Voting Republican Is the Smart Choice for Libertarians

There are liberty GOP candidates on the ballot. Let's not give those up to Democrats by voting Libertarian, says Grover Norquist.


This article is part of a series on the libertarian vote in the 2014 midterm election. Here's the first set of arguments from DemocratsLibertariansRepublicans. Read today's alternative perspectives from the other parties here and here.

You only have one vote. How best to use it to advance liberty?

A libertarian preparing to vote in a House or Senate race this November that features three candidates, a Republican, a Democrat and a Libertarian must make a decision.

Will voting for the Libertarian candidate add one more vote for a losing candidate that may win one or two or five percent of the vote and thereby convince America of the strength of the libertarian movement and the power of its ideas? Will the newscasters announce the libertarian vote and muse on how it grew from one percent to two percent? Maybe.

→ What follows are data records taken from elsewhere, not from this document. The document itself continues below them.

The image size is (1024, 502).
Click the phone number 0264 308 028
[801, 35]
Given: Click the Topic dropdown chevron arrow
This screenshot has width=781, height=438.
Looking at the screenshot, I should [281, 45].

If the Democrat Senate candidate in North Carolina or Virginia wins by a narrow margin because several hundred or thousands of liberty voters voted for the libertarian third party candidate rather than the Republican Senate candidate how will this be understood by the media and by the national electorate? Will the media announce that the Democrat victories are actually a demonstration of the growing strength of the libertarian movement? Or will they argue the nation voted for big government? What message does your "message" vote send?

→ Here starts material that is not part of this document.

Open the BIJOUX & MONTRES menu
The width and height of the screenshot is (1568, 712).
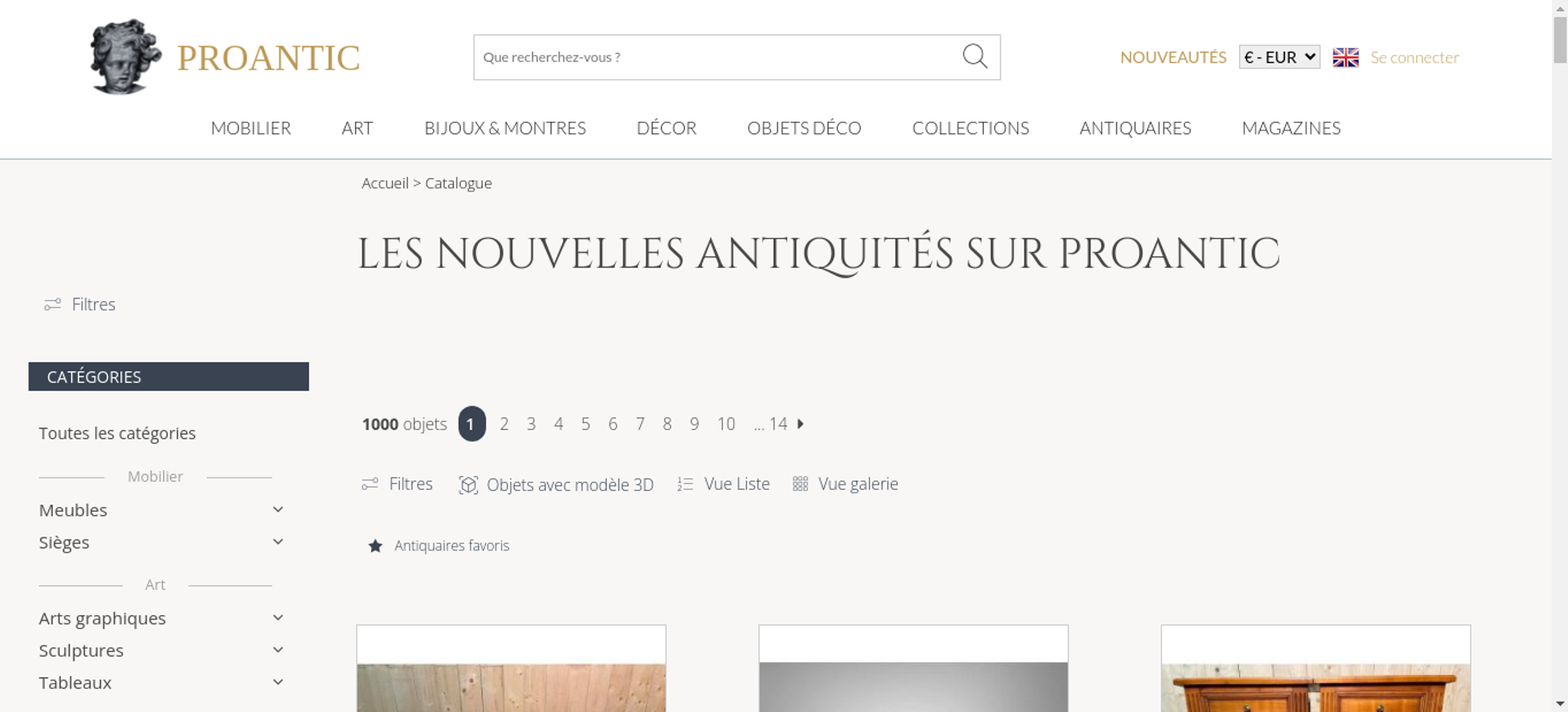tap(505, 128)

Richard Tisei, the gay pro-liberty Republican candidate for the House of Representatives in the 6th congressional district in Massachusetts lost by 3,650 votes in 2012. The libertarian candidate, Dan Fishman, won 16,668 votes. The winner, Democrat John Tierney was a consistent vote for statism for his entire career and the past two years. He just lost his primary to a young self-described "progressive" whom Joe Biden just went to Massachusetts to endorse; fortunately Tisei is running again. This time the Libertarians have decided not to field a candidate; in fact, Fishman is supporting Tisei, who may win this November. What lesson did Massachusetts libertarians learn from 2012?

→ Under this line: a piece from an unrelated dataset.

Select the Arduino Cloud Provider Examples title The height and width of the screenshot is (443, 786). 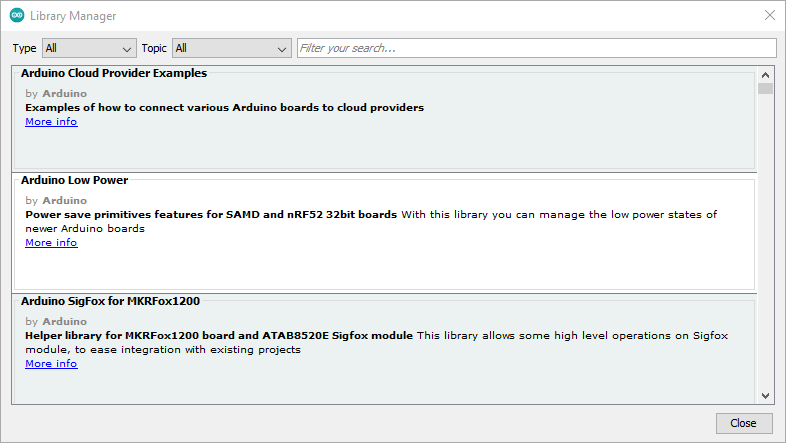(114, 74)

In 2006, Montana's Republican Senator Conrad Burns lost to his Democrat opponent Tester by 3,562 votes. The Libertarian Candidate Stan Jones captured 10,377 votes. Tester's win meant that Obama had 60 votes in December 2009 and could pass Obamacare. That one vote passed a bill designed to fail into single-payer over time. Did the "too cool for school" libertarians advance liberty when they voted that day?

"But I want to advance liberty as rapidly and as powerfully as possible. Isn't voting for the Libertarian candidate sending a stronger signal that there is a real demand in the electorate for greater liberty than voting for the 'lesser of two evils' Republican?"

Well who is getting this message? When you watch the TV commentators on election night the tally they put up on the board is either, one, Republicans win and the nation wants lower taxes and spending and an end to Obamacare or two, Democrats win the Senate and the nation wants Obama's growing government. We don't get to write the script.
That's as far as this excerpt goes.